Reflections: “Casual comedy was part of this time’s fabric, as was terror…”

Nicholas Allen is Chaired Professor in Humanities and Director of Willson Center for Humanities and Arts at the University of Georgia. He recalls a “thinning artery” of peace in the geography of Belfast’s late Troubles in the early 90s.

In the early nineties I lived in the upstairs half of a corner house on Dudley Street, a side street on the edge of the Holylands, that Belfast quarter sectioned by the Ormeau Road, the river Lagan, the Botanic Gardens, and Queen’s university.

The Holylands were anything but, unless decadence is divinity.  Its streets were named in the late nineteenth century after Cairo, Jerusalem, Palestine, Carmel, and Damascus, where we had our visions, although we never changed my ways.  All were bookended by Agincourt and Rugby Avenues, as if this lost colony of the old empire might be contained by its martial inheritances.  As if.

I remember this time in blacks and grays, the colours of night and of the rain.  Our liberty was darkness, our city a thin borderland whose edges ran from the university, down Botanic Avenue to Lavery’s bar, and on into town, past Dr.
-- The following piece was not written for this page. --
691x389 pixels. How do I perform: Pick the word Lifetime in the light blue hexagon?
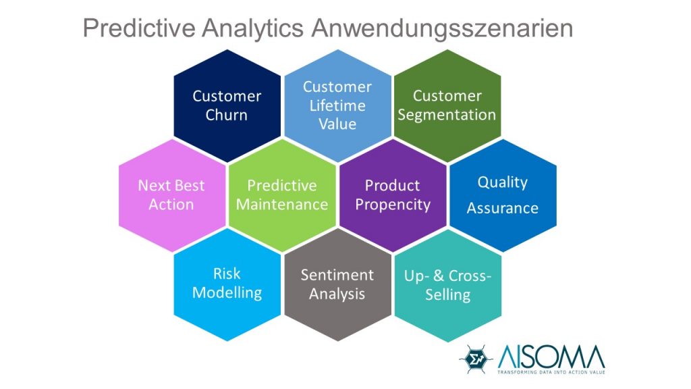pyautogui.click(x=337, y=105)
Robert’s records, to Giros and the Art College.

This narrow isthmus had its uncertain shoals in the adjoining districts, whose edges were read by the low hover of helicopters, bangs and rumbles, sirens, worried looks.  Occasionally we crossed the line, as I did one night, wrecked and out the door of the last terrace before the river.

I remember slumping on the cold ground beneath a spindly sapling, an army land rover driving slowly past, the soldiers in their helmets laughing at the eejit, rifles pointed up.  Casual comedy was part of this time’s fabric, as was terror, the two a rhythm section to bewilderment.

And music was everything.  I had been going to Giro’s from the late eighties, at first to use its band practice space downstairs, later to talk anarchy in the café above.  Café might be too grand a word for a collective and voluntary enterprise that served vegetarian food to all-comers, Giros a refuge for Belfast’s anti-sectarian, anti-capital, anti-fox hunting, anti-Thatcher, anti-Reagan, pro-Buckfast refuseniks.

I went there first in my school uniform, to some amusement given it was of one of the posher Belfast grammar schools, and graduated in the practice room from Police covers to American hardcore, which was punk played at double speed in the Limelight and the Arts College.  These shows were a riot of energy, the volume up, your friends on stage, off and back again, wild yells and wide eyes.

But we were not oblivious, however we sought oblivion.  One hazy afternoon in Jerusalem Street we were dimly aware of the pop-pop-pops that weren’t on a record, conscious as we walked out of the police cordon five streets down, the stall in afternoon traffic, the helicopters, again. On the news later, I learned that we had heard the murder of five people in Sean Graham’s bookshop, a few hundred yards away.

In the thinning artery that ran through the dying city, we lived with intensity, in rebellion against atrocity.  The back and then middle bars of Lavery’s were the workshops of our condition, our respite the cheap pints that were sold past their sell-by dates, the round backed snugs our parliament, the jacks our freedom, where all came and went, light-headed.

This was liberty, as was the Limelight, a sea of shaking hair, and all teen spirit, the early nineties a swell of bodies that bobbed up and down, and up and down, and some sinking, like beautiful Patrick, the photographer whose mother once phoned me worried that her son hadn’t his lights on his bike, all drowned now in a deeper dark.

Sometimes the surface of that lost world was as thin as the glass pane that framed the outsized window of the Dudley Street kitchen, which looked sideways onto the corner of Fitzroy Avenue.  We were there late one Friday night, drunk and laughing in the cold inside, when a patrol walked past slowly below, the bottle green of the solitary RUC man dazed by the orange sodium streetlight, the soldiers jogging along from crouch to crouch, as if in a children’s game.

I remember this scene like a painting, when I have forgotten, or misplaced, so much else, that Belfast a frieze of broken parts, the constellations of memory small scraps of bright recall, the Holylands lit like a dark star.